È degenerata in una lunga guerriglia la marcia No Tav in Valle di Susa. Centinaia di attivisti dell'ala più antagonista del movimento hanno attaccato i cantieri dell'alta velocità Torino-Lione, lanciando pietre, bombe carta, razzi sparati con mortai artigianali e fuochi d'artificio contro le forze dell'ordine schierate a difesa dei siti di San Didero e Chiomonte. La risposta di polizia, carabinieri e guardia di finanza è arrivata con lacrimogeni e idranti, al termine di oltre un'ora di scontri. Il momento più grave si è registrato nel cantiere di Chiomonte, in Val Clarea, storico epicentro della protesta contro la Tav, dove un gruppo di oltre cinquecento incappucciati, vestiti di nero, con caschi e maschere antigas, è riuscito a raggiungere il piazzale del tunnel attraversando i boschi dal presidio dei Mulini. Per evitare di essere individuati dai droni delle forze dell'ordine alcuni manifestanti hanno aperto ombrelli sopra le proprie teste. Gli assalitori hanno incendiato almeno quattro mezzi di servizio – due camionette dei carabinieri e due della Guardia di finanza – lanciando pietre, bombe carta e razzi contro gli agenti. Al termine dell'assalto si sono ritirati nei boschi. Secondo il sindacato di polizia Coisp, il bilancio provvisorio è di circa 60 appartenenti alle forze dell'ordine feriti, un dato che potrebbe ulteriormente aggravarsi. Per fronteggiare gli attacchi è stato impiegato un dispositivo composto da oltre 530 poliziotti provenienti da numerose città italiane, oltre ai carabinieri, ai finanzieri e agli altri operatori già presenti sul territorio.

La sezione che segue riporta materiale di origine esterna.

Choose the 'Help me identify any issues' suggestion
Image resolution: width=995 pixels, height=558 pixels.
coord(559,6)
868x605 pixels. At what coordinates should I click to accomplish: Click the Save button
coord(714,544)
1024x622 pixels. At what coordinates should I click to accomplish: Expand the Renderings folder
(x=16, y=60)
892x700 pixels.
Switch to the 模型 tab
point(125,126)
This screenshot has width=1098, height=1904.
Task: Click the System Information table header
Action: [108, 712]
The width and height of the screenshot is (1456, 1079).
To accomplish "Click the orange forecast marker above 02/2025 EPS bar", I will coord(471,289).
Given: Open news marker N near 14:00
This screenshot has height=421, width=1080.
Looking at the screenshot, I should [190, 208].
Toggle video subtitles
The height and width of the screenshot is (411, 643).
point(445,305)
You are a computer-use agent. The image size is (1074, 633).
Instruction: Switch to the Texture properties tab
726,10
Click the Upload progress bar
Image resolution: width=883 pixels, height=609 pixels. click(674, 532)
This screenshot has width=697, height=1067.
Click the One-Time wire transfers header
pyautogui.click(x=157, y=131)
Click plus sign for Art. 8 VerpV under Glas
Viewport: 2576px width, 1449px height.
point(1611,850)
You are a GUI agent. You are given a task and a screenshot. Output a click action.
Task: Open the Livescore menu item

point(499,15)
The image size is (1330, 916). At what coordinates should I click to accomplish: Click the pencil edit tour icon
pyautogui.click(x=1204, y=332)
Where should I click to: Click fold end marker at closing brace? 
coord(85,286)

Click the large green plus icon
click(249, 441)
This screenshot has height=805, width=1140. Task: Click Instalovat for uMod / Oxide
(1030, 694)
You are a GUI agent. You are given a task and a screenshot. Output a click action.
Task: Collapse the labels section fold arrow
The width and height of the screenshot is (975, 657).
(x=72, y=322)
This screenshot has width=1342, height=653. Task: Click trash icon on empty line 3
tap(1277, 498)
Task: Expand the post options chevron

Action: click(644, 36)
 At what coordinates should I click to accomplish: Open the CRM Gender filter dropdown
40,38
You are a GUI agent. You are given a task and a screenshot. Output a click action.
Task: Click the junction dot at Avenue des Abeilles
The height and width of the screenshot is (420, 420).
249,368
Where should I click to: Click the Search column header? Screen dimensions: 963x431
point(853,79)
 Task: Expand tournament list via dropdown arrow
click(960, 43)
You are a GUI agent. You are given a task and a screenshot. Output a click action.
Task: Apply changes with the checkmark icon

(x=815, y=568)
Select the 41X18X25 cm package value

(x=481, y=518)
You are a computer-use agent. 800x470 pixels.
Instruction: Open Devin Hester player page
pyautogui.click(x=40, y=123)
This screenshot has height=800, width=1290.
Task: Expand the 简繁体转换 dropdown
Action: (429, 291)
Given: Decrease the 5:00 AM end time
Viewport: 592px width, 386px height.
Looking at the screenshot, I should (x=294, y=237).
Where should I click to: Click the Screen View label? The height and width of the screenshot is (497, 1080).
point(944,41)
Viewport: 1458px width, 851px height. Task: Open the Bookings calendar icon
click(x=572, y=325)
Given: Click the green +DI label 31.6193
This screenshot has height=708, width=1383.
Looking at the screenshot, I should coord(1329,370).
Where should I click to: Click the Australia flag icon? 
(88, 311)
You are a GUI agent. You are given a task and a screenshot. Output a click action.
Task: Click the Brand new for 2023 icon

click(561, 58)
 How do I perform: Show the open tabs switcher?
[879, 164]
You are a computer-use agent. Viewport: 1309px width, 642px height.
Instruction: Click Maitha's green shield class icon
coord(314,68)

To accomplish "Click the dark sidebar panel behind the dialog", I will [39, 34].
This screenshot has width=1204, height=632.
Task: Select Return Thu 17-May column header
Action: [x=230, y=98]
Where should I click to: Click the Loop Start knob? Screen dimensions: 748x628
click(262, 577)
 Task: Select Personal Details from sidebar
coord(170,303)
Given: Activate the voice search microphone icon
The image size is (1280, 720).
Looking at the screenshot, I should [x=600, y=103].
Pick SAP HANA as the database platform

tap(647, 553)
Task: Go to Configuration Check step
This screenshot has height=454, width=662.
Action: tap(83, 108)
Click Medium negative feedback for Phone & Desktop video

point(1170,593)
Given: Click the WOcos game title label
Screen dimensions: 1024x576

La manifestazione, denominata dagli organizzatori “Marcia verso i cantieri della devastazione”, era partita nel primo pomeriggio da Venaus. Secondo gli organizzatori i partecipanti erano circa 20mila. Il corteo si è poi diviso in diversi spezzoni: mentre alcune centinaia di antagonisti attaccavano il cantiere di San Didero, un altro gruppo si dirigeva verso Chiomonte. Un ulteriore gruppo di circa 350 manifestanti ha occupato i binari ferroviari a Bruzolo, provocando l'interruzione della circolazione. Per motivi di ordine pubblico è stata inoltre chiusa l'autostrada A32 Torino-Bardonecchia tra gli svincoli di Oulx e Susa Est. Tra gli incappucciati, secondo quanto si apprende, sarebbero stati presenti anche militanti stranieri, in particolare francesi. Già prima della manifestazione le forze dell'ordine avevano sequestrato alla stazione di Bardonecchia fionde, razzi, biglie, petardi e fuochi d'artificio. Alcuni cittadini francesi arrivati in Piemonte erano inoltre stati destinatari di provvedimenti di allontanamento immediato dal territorio nazionale per motivi di ordine e sicurezza pubblica. Alla vigilia del corteo il prefetto di Torino, Donato Cafagna, aveva disposto limitazioni e divieti, mentre il questore Massimo Gambino aveva emesso quattordici provvedimenti tra Daspo urbani e fogli di via.
Durissime le reazioni politiche. La presidente del Consiglio Giorgia Meloni ha affermato che «chi lancia bombe carta, incendia mezzi dello Stato e aggredisce le Forze dell'Ordine non sta difendendo un'idea, sta attaccando lo Stato», assicurando che «la violenza non piegherà lo Stato». Il presidente della Regione Piemonte Alberto Cirio ha parlato di «assalto organizzato» e di «grave attacco alle istituzioni», denunciando la presenza di violenti arrivati anche dall'estero e definendo gli episodi «delinquenza» che danneggia cittadini, imprese e l'immagine del Piemonte. Il vicepremier e ministro degli Esteri Antonio Tajani ha definito «vergognosa e inaccettabile» la guerriglia contro le forze dell'ordine, accusando la sinistra di un «assordante silenzio» sui fatti. Dello stesso tenore le parole del leader della Lega Matteo Salvini, che ha parlato di «frutti avvelenati di una sinistra che da troppo tempo alimenta odio e delegittimazione contro le Forze dell'Ordine», esprimendo piena solidarietà agli agenti impegnati negli scontri.